Mean-Field Modeling of Brain-Scale Dynamics for the Evaluation of EEG Source-Space Networks.
Sahar AllouchMaxime YochumAya KabbaraJoan DuprezMohamad KhalilFabrice WendlingMahmoud HassanJulien ModoloPublished in: Brain topography (2021)
Understanding the dynamics of brain-scale functional networks at rest and during cognitive tasks is the subject of intense research efforts to unveil fundamental principles of brain functions. To estimate these large-scale brain networks, the emergent method called "electroencephalography (EEG) source connectivity" has generated increasing interest in the network neuroscience community, due to its ability to identify cortical brain networks with satisfactory spatio-temporal resolution, while reducing mixing and volume conduction effects. However, no consensus has been reached yet regarding a unified EEG source connectivity pipeline, and several methodological issues have to be carefully accounted to avoid pitfalls. Thus, a validation toolbox that provides flexible "ground truth" models is needed for an objective methods/parameters evaluation and, thereby an optimization of the EEG source connectivity pipeline. In this paper, we show how a recently developed large-scale model of brain-scale activity, named COALIA, can provide to some extent such ground truth by providing realistic simulations of source-level and scalp-level activity.

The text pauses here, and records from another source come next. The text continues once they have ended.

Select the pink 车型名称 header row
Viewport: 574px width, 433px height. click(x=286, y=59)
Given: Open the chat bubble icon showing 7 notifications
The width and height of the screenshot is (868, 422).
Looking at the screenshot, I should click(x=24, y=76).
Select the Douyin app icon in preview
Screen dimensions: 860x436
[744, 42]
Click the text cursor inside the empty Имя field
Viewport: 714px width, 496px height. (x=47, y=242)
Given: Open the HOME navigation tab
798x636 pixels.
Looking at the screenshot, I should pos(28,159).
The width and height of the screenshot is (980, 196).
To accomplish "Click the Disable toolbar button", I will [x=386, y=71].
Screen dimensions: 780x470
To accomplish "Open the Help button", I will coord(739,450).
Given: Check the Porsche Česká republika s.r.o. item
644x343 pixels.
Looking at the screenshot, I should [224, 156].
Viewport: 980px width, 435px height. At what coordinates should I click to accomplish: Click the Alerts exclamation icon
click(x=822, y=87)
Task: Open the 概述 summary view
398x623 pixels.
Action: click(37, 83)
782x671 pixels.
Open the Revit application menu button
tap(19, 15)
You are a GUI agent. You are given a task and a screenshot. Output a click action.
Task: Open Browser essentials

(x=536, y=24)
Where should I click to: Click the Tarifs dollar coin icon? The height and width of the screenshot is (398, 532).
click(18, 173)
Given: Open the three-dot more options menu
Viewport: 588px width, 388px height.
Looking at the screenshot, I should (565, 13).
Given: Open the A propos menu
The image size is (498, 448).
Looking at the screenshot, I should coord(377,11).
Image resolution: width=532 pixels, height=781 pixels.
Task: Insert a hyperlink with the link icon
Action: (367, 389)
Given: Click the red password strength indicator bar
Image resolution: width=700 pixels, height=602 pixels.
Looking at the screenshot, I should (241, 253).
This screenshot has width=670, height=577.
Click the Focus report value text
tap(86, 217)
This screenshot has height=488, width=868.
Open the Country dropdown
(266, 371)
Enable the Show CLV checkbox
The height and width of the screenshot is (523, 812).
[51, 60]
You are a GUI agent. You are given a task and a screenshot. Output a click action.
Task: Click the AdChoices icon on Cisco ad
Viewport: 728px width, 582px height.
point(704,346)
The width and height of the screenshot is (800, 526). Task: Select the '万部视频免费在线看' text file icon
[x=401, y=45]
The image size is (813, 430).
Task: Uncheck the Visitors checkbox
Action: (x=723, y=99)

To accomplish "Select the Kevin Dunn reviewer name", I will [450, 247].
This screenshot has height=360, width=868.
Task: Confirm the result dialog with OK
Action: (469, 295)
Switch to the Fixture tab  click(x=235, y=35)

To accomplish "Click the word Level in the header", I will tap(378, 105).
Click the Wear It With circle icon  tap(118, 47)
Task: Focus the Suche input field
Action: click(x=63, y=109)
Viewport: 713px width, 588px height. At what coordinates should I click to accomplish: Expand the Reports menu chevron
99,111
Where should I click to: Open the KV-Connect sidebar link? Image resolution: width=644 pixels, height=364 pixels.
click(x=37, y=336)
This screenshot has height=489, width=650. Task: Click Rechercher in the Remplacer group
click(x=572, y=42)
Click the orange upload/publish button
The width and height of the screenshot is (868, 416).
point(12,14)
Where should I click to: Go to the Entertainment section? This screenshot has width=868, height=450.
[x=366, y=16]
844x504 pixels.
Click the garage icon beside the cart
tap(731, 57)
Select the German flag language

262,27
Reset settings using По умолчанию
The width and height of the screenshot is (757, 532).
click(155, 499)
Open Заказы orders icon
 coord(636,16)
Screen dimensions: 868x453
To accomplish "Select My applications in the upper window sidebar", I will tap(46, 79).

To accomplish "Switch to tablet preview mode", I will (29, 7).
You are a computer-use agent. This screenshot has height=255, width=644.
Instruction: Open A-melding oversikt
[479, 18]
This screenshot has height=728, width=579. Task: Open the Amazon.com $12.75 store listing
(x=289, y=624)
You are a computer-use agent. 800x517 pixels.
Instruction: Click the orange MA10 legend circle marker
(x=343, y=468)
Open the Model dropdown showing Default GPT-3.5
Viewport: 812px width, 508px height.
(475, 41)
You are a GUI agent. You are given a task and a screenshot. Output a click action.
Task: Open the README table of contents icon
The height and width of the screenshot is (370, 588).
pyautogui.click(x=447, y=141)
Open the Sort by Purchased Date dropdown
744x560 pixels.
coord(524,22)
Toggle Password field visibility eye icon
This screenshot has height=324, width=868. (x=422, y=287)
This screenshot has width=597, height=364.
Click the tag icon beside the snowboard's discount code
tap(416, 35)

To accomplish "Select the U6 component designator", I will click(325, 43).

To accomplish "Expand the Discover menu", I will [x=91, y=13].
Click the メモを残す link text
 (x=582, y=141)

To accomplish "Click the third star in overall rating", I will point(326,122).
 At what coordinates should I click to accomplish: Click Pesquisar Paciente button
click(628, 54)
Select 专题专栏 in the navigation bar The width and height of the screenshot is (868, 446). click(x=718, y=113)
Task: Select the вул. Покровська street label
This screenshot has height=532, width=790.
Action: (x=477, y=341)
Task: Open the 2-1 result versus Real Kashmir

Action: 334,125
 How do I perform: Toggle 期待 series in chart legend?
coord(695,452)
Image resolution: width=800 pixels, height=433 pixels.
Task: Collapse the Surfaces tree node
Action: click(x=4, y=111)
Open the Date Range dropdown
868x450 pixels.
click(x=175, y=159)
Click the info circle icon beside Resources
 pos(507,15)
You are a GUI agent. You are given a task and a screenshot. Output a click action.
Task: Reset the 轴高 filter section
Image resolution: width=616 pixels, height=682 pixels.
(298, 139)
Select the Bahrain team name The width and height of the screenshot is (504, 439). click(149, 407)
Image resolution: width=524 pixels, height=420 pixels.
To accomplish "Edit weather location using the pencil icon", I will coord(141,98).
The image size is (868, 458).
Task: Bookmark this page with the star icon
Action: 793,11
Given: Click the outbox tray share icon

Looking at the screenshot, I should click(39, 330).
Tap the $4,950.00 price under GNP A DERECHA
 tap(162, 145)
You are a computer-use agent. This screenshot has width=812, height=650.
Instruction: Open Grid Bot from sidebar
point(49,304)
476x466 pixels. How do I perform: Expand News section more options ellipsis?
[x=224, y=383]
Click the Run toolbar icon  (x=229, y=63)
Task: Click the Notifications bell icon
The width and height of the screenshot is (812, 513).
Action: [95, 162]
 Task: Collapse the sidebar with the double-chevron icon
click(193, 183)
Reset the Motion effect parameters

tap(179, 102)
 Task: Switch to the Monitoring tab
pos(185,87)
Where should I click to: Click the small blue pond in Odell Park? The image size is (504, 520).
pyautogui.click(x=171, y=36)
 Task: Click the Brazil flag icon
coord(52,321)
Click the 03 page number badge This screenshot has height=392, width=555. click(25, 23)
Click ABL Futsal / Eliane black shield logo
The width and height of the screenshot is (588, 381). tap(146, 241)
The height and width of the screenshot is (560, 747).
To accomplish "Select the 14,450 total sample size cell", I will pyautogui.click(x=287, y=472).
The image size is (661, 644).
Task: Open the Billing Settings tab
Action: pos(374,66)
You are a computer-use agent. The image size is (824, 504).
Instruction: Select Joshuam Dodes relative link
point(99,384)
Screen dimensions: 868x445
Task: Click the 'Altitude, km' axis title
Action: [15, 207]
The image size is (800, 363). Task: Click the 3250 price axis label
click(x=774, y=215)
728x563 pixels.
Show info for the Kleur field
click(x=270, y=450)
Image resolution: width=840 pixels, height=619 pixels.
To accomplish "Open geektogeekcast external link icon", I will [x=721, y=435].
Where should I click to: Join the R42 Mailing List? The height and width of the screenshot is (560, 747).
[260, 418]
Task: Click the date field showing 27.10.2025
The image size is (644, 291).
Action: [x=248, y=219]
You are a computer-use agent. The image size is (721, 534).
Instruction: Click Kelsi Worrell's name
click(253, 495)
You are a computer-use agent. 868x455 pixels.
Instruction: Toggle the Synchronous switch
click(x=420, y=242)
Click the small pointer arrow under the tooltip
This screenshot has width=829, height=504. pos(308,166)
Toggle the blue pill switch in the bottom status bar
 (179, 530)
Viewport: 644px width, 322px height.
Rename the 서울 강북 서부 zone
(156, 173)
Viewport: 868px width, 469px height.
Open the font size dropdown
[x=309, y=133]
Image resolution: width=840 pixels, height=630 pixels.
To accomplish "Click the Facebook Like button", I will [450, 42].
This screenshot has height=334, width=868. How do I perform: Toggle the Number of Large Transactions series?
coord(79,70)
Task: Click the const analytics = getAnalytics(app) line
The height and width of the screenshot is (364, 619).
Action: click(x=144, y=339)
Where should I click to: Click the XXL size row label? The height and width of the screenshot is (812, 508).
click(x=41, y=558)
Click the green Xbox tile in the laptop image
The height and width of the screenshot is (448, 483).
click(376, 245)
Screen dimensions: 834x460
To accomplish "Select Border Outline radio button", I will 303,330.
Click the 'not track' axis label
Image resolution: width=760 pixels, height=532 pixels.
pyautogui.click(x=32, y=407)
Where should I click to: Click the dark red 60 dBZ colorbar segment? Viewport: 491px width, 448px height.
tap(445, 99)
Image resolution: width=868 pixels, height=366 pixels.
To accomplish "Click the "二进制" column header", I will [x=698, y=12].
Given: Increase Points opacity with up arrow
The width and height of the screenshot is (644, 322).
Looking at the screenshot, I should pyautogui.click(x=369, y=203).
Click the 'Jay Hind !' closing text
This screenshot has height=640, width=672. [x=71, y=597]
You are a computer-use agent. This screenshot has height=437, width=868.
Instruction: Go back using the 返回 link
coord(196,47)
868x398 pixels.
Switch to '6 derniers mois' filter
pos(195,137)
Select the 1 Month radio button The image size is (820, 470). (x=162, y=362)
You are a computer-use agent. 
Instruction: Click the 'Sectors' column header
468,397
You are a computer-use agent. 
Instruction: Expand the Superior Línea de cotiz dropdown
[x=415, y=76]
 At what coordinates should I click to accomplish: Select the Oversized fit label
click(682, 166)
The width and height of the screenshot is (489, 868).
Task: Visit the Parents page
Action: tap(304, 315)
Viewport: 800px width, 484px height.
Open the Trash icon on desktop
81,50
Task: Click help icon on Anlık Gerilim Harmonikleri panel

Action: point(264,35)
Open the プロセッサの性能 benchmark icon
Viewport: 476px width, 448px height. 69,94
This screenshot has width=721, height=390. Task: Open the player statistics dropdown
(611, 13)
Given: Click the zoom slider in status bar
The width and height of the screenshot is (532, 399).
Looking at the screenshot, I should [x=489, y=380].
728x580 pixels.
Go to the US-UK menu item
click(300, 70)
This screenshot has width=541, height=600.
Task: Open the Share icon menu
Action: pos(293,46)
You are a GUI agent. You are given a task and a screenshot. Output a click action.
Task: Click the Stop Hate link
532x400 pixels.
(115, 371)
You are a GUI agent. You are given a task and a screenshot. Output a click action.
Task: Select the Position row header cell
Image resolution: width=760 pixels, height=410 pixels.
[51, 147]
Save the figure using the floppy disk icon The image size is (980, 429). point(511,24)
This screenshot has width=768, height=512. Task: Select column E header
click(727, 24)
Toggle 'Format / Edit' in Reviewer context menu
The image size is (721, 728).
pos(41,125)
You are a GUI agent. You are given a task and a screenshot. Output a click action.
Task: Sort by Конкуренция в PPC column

Using a bottom-up approach, the model bridges cortical micro-circuitry and large-scale network dynamics. Here, we provide an example of the potential use of COALIA to analyze, in the context of epileptiform activity, the effect of three key factors involved in the "EEG source connectivity" pipeline: (i) EEG sensors density, (ii) algorithm used to solve the inverse problem, and (iii) functional connectivity measure. Results showed that a high electrode density (at least 64 channels) is required to accurately estimate cortical networks. Regarding the inverse solution/connectivity measure combination, the best performance at high electrode density was obtained using the weighted minimum norm estimate (wMNE) combined with the weighted phase lag index (wPLI). Although those results are specific to the considered aforementioned context (epileptiform activity), we believe that this model-based approach can be successfully applied to other experimental questions/contexts. We aim at presenting a proof-of-concept of the interest of COALIA in the network neuroscience field, and its potential use in optimizing the EEG source-space network estimation pipeline.